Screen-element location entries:
········

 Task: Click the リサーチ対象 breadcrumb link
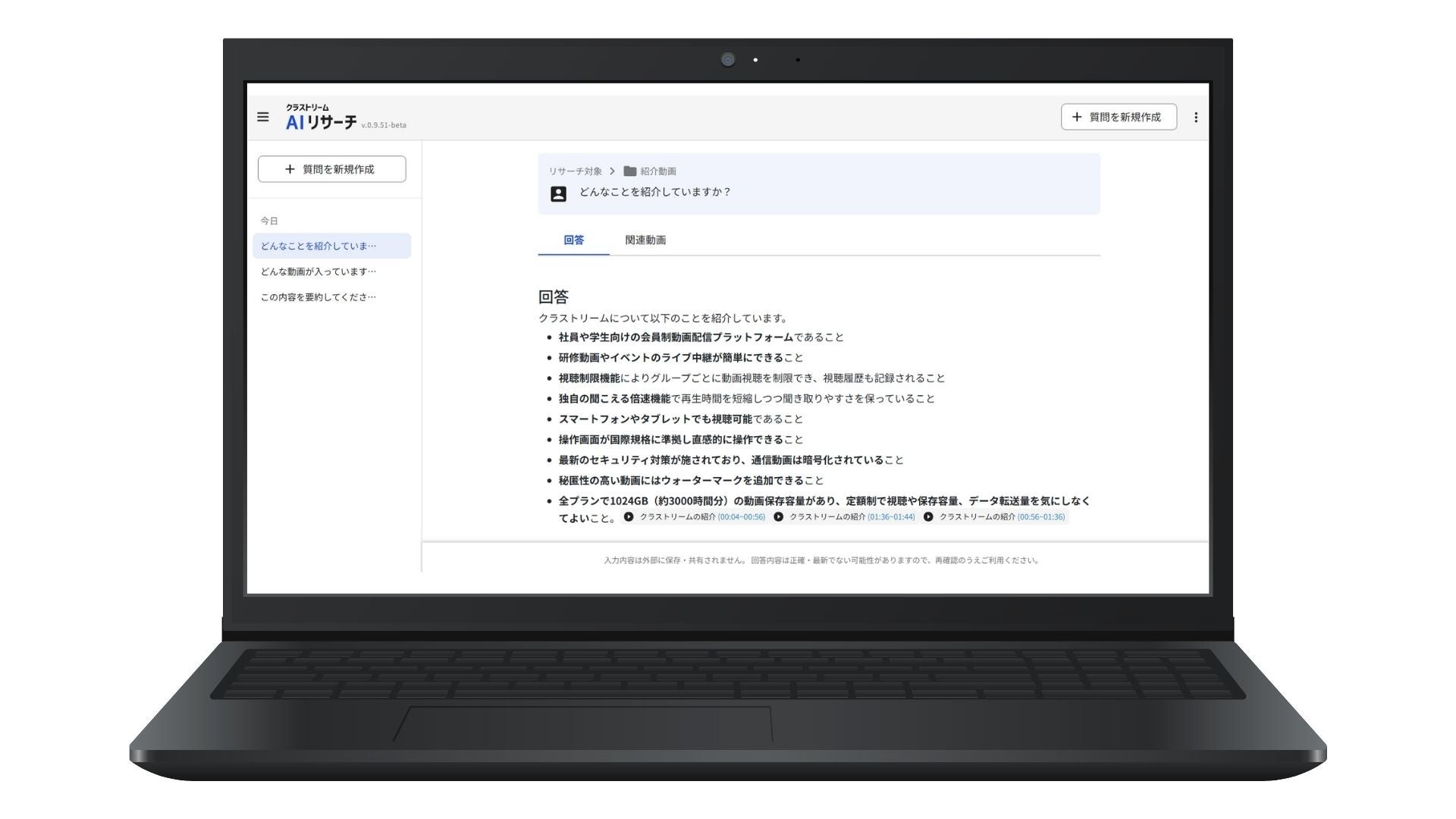[x=575, y=171]
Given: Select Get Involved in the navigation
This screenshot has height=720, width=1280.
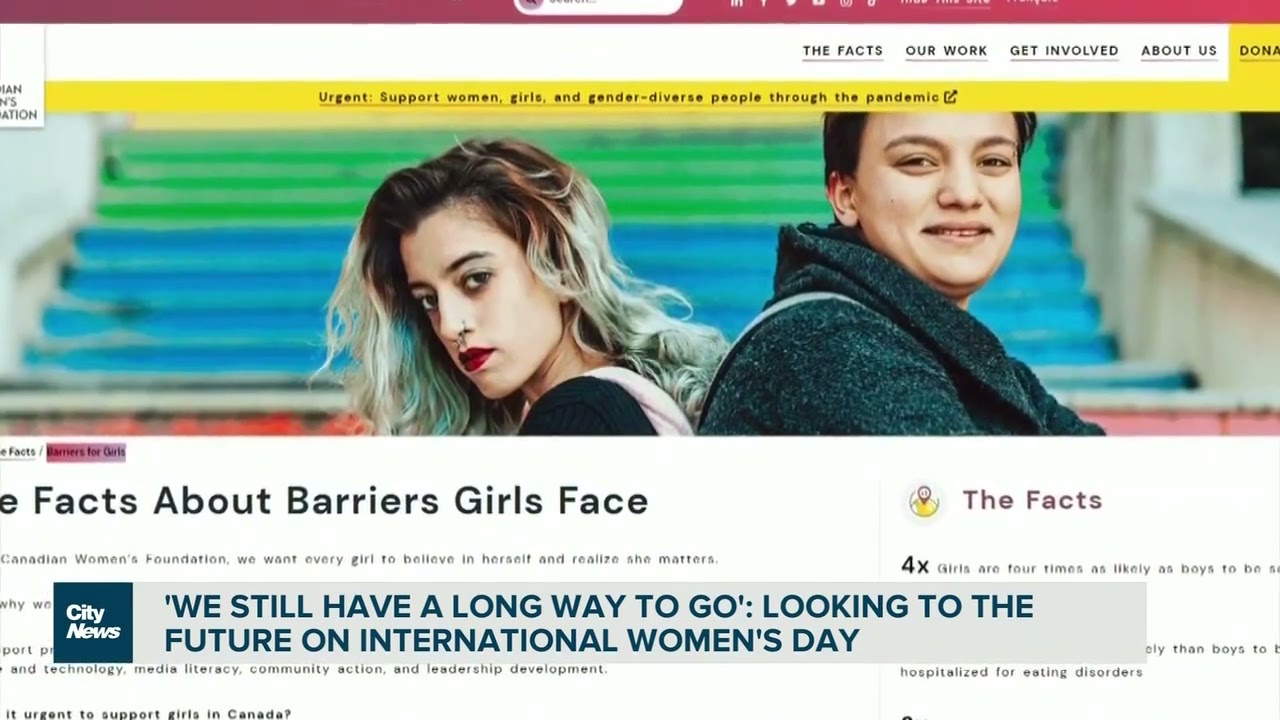Looking at the screenshot, I should pyautogui.click(x=1064, y=51).
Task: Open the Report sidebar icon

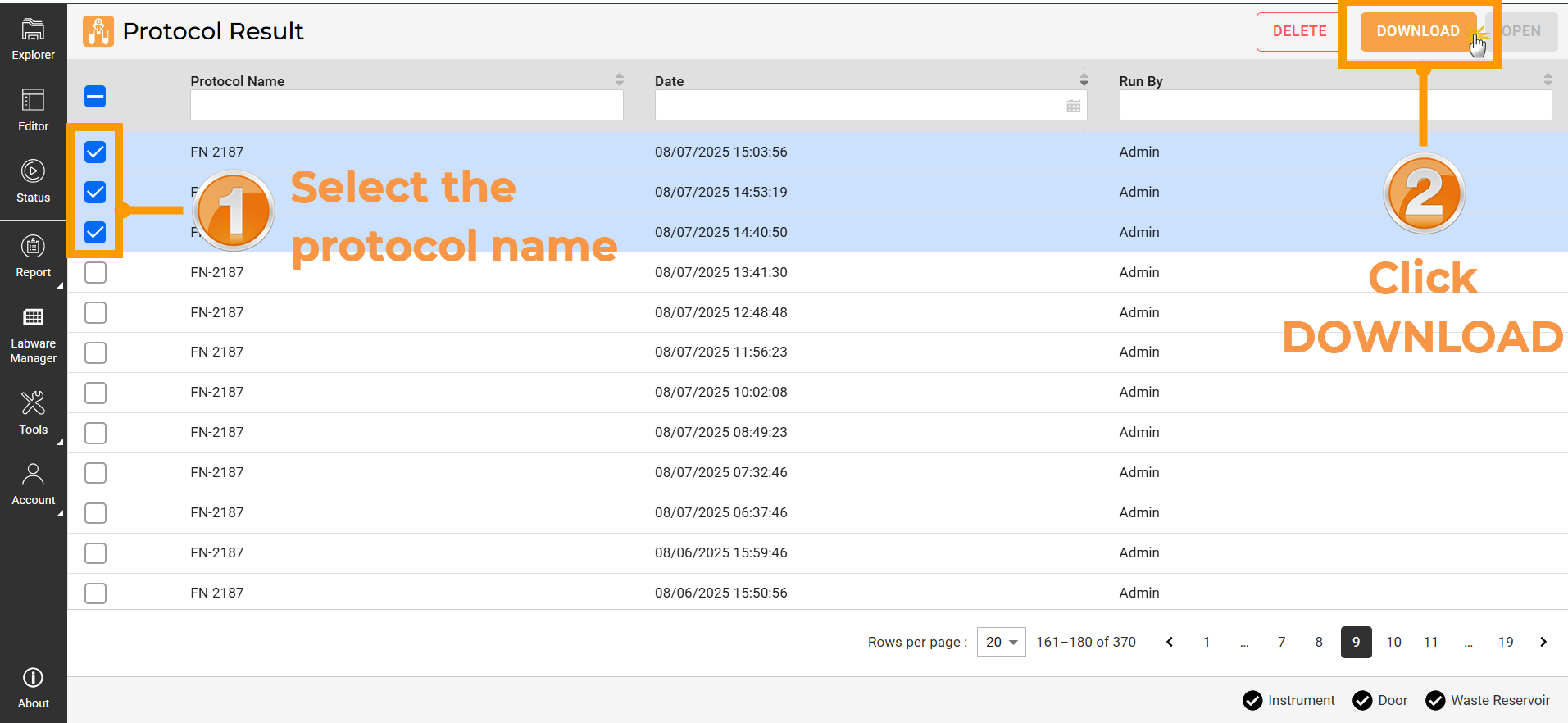Action: 33,256
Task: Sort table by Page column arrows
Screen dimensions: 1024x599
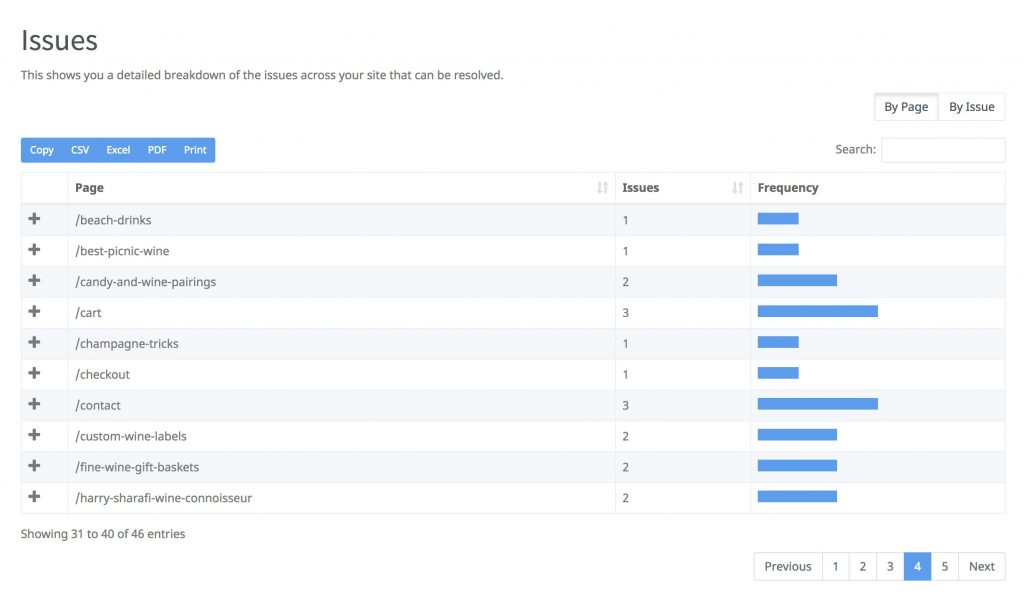Action: click(x=602, y=188)
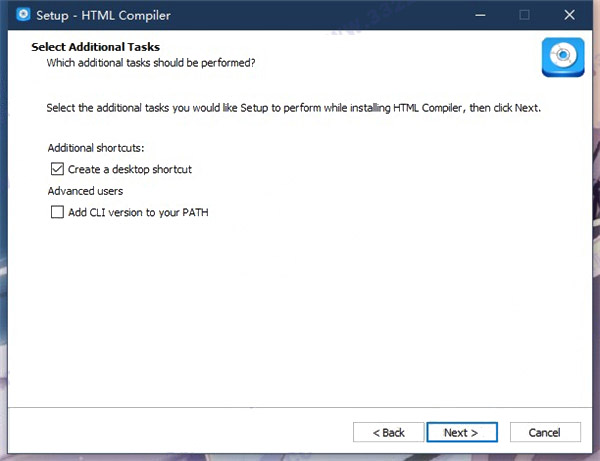
Task: Click the "Create a desktop shortcut" label text
Action: (130, 169)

········

◆ Requirement ◆
Please render every line of the entries above as a Markdown table with two columns, No. and Text, giving each line its row number and skipping blank lines. Omit the pictures.

◆ Written answer ◆
| No. | Text |
|---|---|
| 1 |  Task: Click the リサーチ対象 breadcrumb link |
| 2 | [x=575, y=171] |
| 3 | Given: Select Get Involved in the navigation |
| 4 | This screenshot has height=720, width=1280. |
| 5 | Looking at the screenshot, I should pyautogui.click(x=1064, y=51). |
| 6 | Task: Open the Report sidebar icon |
| 7 | Action: 33,256 |
| 8 | Task: Sort table by Page column arrows |
| 9 | Screen dimensions: 1024x599 |
| 10 | Action: click(x=602, y=188) |
| 11 | Task: Click the "Create a desktop shortcut" label text |
| 12 | Action: (130, 169) |